Bactrack means try the same input again, right?
Vladimir Vasilyev
@9214
Yes, alternate rule is anything past |. "To backtrack" means to restore input position prior to invocation of a failed rule.
Ungaretti
@Ungaretti
@9214 Thanks!
Vladimir Vasilyev
@9214
Note that only input position is backtracked, whatever changes were applied in that failed rule will remain.
nedzadarek
@nedzadarek
@dsunanda rebol does the same - y is not resized.
Ungaretti
@Ungaretti

I'm resuming my documentation of Red at helpin.red , and working on the parse chapters. There is a lot to be done there.
Since I can't find information about many keywords, I'm learning by trial-and-error, but I stumble on some inexplicable behaviours, for example: Red blog says that break should "break out of a matching loop, returning success". I try it but it returns false (failure?):

block: [1 2 3 4]
print parse block  [
    integer! (print 1)
§
REQUIRED WORK>
1. Transcribe the Red parse discussion from "I'm resuming my" to "integer! (print 1)".
2. In the Red parse discussion, what does "to backtrack" mean?

DATA EXTRACT>
§
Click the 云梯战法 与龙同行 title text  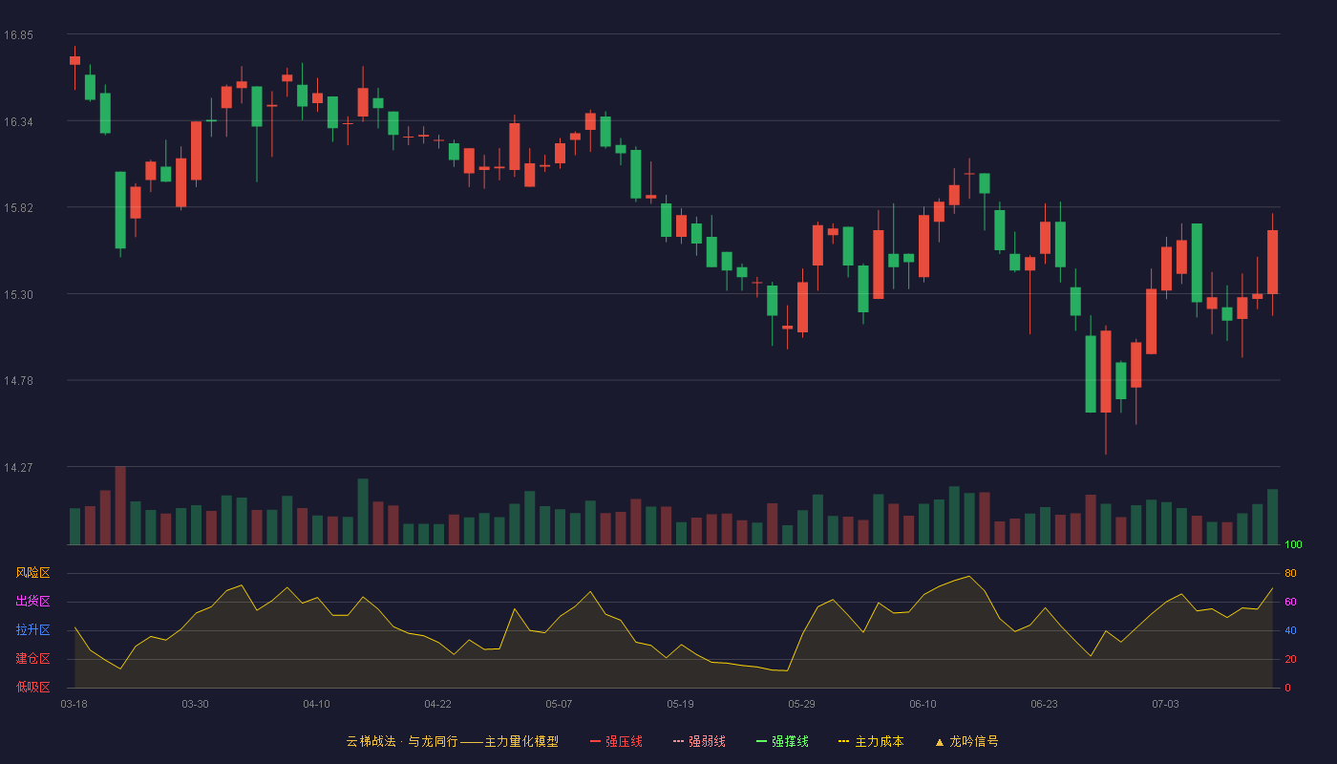(x=402, y=741)
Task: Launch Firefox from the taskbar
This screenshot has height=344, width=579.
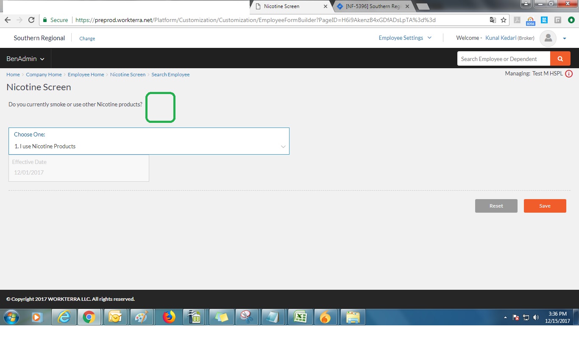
§
EXPECTED RESPONSES>
1.
I'm resuming my documentation of Red at helpin.red , and working on the parse chapters. There is a lot to be done there.
Since I can't find information about many keywords, I'm learning by trial-and-error, but I stumble on some inexplicable behaviours, for example: Red blog says that break should "break out of a matching loop, returning success". I try it but it returns false (failure?):

block: [1 2 3 4]
print parse block  [
    integer! (print 1)

2. To restore the input position prior to invocation of a failed rule.